### Problem to work on
Give the lines below as a JSON list of strings, one string per line, leaving out blank lines.

--------------------------------

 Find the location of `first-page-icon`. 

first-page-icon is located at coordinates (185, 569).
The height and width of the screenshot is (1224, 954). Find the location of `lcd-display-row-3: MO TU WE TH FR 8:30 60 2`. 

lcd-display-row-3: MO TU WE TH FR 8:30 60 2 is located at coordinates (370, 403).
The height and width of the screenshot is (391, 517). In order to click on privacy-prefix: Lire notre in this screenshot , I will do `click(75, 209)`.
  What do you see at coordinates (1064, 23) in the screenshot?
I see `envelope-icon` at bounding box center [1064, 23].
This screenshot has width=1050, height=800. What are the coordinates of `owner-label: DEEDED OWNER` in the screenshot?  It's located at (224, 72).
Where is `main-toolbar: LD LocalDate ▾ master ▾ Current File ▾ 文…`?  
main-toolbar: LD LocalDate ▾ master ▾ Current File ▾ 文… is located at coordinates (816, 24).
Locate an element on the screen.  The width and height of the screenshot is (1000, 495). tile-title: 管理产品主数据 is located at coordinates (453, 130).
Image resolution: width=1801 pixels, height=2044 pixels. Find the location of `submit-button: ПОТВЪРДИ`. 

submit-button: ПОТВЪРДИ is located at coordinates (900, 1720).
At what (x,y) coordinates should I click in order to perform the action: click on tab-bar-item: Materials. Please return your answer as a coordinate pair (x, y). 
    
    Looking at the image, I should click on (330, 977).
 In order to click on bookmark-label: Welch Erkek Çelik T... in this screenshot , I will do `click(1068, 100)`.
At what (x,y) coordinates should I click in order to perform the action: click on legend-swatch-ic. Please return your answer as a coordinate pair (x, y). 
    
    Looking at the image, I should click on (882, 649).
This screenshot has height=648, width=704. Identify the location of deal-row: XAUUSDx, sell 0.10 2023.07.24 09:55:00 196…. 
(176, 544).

--------------------------------

### Answer below
[
  " Find the location of `first-page-icon`. ",
  "first-page-icon is located at coordinates (185, 569).",
  "The height and width of the screenshot is (1224, 954). Find the location of `lcd-display-row-3: MO TU WE TH FR 8:30 60 2`. ",
  "lcd-display-row-3: MO TU WE TH FR 8:30 60 2 is located at coordinates (370, 403).",
  "The height and width of the screenshot is (391, 517). In order to click on privacy-prefix: Lire notre in this screenshot , I will do `click(75, 209)`.",
  "  What do you see at coordinates (1064, 23) in the screenshot?",
  "I see `envelope-icon` at bounding box center [1064, 23].",
  "This screenshot has width=1050, height=800. What are the coordinates of `owner-label: DEEDED OWNER` in the screenshot?  It's located at (224, 72).",
  "Where is `main-toolbar: LD LocalDate ▾ master ▾ Current File ▾ 文…`?  ",
  "main-toolbar: LD LocalDate ▾ master ▾ Current File ▾ 文… is located at coordinates (816, 24).",
  "Locate an element on the screen.  The width and height of the screenshot is (1000, 495). tile-title: 管理产品主数据 is located at coordinates (453, 130).",
  "Image resolution: width=1801 pixels, height=2044 pixels. Find the location of `submit-button: ПОТВЪРДИ`. ",
  "submit-button: ПОТВЪРДИ is located at coordinates (900, 1720).",
  "At what (x,y) coordinates should I click in order to perform the action: click on tab-bar-item: Materials. Please return your answer as a coordinate pair (x, y). ",
  "    Looking at the image, I should click on (330, 977).",
  " In order to click on bookmark-label: Welch Erkek Çelik T... in this screenshot , I will do `click(1068, 100)`.",
  "At what (x,y) coordinates should I click in order to perform the action: click on legend-swatch-ic. Please return your answer as a coordinate pair (x, y). ",
  "    Looking at the image, I should click on (882, 649).",
  "This screenshot has height=648, width=704. Identify the location of deal-row: XAUUSDx, sell 0.10 2023.07.24 09:55:00 196…. ",
  "(176, 544)."
]